— start of Listed records —

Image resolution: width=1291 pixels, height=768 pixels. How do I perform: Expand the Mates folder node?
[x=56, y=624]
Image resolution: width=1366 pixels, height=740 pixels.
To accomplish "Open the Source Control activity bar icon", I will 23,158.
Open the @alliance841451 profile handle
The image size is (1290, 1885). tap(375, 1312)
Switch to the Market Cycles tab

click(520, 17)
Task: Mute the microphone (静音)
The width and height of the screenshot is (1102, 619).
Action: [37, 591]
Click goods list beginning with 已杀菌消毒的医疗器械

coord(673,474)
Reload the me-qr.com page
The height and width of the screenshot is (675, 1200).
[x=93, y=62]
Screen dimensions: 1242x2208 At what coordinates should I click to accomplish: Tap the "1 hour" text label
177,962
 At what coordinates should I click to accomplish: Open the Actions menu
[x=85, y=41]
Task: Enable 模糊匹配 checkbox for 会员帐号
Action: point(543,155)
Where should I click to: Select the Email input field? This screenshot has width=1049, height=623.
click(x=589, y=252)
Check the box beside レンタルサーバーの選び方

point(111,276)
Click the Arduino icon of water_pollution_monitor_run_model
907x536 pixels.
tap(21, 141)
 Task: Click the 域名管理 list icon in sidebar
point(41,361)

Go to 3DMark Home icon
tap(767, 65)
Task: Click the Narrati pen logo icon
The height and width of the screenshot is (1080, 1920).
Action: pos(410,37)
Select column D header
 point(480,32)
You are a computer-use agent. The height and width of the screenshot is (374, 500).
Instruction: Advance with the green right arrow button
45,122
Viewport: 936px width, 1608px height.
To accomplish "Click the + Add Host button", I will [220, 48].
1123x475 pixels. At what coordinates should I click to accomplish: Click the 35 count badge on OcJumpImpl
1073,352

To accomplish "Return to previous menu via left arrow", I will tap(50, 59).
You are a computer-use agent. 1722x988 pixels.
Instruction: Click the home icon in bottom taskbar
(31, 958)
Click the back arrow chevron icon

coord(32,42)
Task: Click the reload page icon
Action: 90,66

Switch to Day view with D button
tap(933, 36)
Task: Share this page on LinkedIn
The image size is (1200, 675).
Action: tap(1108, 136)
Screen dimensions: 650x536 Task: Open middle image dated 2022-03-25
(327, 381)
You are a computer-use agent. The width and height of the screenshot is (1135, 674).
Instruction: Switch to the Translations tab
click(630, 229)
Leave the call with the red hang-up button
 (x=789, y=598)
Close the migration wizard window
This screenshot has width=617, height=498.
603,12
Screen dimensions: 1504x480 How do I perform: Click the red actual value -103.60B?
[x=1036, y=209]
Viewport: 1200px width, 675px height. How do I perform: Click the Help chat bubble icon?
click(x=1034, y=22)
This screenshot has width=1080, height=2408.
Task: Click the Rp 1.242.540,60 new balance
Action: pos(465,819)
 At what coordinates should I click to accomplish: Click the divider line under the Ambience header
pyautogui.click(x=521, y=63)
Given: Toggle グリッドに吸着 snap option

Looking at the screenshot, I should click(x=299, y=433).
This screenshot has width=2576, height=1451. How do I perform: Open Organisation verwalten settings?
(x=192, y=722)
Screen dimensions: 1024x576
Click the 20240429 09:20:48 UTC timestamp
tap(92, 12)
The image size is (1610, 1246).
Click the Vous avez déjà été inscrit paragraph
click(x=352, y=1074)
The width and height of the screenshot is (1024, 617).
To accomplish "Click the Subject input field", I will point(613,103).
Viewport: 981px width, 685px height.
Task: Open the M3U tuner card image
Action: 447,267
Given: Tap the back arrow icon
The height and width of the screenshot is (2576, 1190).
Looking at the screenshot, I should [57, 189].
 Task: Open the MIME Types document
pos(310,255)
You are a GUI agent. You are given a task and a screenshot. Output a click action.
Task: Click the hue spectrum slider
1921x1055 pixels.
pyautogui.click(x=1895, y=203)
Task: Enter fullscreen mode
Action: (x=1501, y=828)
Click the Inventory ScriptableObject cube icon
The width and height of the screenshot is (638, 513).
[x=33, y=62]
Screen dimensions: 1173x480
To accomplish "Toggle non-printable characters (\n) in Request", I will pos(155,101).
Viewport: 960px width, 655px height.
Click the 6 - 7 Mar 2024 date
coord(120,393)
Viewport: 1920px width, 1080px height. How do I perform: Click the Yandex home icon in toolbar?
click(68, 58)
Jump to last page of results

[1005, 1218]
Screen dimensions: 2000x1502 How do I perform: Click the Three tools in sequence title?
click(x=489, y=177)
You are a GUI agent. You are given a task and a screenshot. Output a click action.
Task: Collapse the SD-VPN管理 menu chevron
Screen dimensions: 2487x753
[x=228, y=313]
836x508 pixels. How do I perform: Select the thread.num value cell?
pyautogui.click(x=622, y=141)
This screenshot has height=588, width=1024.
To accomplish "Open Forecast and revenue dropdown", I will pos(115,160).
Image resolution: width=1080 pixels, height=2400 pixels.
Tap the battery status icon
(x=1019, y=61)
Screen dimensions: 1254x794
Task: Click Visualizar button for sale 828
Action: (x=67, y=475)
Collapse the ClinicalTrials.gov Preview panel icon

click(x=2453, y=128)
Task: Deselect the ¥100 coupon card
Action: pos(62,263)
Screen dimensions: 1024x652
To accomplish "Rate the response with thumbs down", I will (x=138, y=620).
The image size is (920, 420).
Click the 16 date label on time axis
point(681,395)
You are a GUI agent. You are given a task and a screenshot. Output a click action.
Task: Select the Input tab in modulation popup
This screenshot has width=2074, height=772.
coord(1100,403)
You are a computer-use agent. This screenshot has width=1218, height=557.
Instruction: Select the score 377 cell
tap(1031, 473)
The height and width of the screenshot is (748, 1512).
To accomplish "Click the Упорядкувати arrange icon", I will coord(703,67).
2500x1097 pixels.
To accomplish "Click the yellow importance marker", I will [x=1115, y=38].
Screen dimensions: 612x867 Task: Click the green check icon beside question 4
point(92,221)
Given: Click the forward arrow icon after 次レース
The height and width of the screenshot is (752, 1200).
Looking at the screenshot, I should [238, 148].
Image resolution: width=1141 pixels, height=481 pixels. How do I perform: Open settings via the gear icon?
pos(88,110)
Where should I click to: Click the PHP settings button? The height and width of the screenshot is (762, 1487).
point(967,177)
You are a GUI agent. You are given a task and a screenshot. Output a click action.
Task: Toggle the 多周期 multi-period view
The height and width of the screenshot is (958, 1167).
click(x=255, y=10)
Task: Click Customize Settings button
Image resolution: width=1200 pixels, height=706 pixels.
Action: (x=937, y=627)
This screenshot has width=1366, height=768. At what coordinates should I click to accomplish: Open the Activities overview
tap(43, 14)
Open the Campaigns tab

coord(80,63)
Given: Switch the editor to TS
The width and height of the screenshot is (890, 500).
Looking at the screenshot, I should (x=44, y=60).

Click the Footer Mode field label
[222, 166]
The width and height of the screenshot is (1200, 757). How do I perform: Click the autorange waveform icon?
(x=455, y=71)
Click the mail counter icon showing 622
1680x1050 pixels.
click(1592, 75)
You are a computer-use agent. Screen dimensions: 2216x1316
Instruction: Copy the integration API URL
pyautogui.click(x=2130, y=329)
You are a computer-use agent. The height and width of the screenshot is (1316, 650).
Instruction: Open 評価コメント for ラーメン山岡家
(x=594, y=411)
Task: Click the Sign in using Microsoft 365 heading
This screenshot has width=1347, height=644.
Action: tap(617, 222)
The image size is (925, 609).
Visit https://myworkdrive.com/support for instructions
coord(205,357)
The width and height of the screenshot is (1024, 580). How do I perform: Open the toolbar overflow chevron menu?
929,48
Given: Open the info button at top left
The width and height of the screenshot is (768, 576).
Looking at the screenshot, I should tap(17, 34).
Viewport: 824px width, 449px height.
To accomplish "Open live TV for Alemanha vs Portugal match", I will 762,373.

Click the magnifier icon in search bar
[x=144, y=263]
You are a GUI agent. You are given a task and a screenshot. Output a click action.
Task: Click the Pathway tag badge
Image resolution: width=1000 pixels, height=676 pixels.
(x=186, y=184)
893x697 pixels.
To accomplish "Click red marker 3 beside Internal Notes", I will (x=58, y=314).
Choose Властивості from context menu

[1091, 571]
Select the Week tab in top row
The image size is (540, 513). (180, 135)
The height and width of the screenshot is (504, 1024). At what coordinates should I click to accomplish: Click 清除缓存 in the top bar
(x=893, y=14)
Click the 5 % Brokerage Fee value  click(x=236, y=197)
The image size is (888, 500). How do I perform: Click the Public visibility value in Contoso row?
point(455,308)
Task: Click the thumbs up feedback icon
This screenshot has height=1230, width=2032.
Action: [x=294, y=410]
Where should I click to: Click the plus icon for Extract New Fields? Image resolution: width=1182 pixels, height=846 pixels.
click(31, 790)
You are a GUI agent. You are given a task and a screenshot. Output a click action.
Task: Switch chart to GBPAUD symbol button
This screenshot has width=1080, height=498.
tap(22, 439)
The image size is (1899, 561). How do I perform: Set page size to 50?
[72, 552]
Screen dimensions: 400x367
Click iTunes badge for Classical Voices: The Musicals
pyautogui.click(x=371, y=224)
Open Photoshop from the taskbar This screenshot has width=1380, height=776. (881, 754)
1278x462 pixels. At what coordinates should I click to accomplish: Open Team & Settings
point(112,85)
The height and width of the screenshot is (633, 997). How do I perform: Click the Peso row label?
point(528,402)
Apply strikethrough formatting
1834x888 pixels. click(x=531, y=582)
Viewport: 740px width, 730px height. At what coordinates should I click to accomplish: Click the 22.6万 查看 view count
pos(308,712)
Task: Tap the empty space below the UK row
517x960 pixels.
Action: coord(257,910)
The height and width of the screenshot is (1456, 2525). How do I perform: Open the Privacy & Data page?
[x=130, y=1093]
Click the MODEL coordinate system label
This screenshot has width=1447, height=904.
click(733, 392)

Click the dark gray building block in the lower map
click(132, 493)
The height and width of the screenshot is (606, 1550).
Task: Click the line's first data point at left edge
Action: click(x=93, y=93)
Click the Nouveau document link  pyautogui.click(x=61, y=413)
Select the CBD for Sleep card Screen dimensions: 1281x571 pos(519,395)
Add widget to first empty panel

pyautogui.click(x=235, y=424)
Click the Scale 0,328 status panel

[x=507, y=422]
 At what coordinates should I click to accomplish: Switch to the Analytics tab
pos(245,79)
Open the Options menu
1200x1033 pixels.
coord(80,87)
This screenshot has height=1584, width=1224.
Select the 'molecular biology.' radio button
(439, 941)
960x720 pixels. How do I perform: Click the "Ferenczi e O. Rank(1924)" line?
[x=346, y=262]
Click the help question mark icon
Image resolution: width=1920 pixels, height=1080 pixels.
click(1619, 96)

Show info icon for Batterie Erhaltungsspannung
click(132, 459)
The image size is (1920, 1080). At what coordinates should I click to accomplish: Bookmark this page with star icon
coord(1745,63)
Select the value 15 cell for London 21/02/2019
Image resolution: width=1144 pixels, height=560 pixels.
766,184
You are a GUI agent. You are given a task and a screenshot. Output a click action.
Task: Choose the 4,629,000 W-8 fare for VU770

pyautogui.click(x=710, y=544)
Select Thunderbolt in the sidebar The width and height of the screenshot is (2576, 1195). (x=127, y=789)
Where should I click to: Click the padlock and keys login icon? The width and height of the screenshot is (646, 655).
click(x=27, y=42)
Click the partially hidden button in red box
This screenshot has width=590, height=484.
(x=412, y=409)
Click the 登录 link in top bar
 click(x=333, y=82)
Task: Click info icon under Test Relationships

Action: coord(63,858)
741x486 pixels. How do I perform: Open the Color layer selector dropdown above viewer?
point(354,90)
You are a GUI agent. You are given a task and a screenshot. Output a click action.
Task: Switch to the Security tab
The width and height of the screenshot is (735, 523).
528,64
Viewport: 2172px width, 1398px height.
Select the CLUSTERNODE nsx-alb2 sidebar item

— end of Listed records —

● **Exercise task**
Render the data above as a numbered list, from the line containing "741x486 pixels. How" through the end of the data, both ends included and blank lines omitted.

● **Solution**
1. 741x486 pixels. How do I perform: Open the Color layer selector dropdown above viewer?
2. point(354,90)
3. You are a GUI agent. You are given a task and a screenshot. Output a click action.
4. Task: Switch to the Security tab
5. The width and height of the screenshot is (735, 523).
6. 528,64
7. Viewport: 2172px width, 1398px height.
8. Select the CLUSTERNODE nsx-alb2 sidebar item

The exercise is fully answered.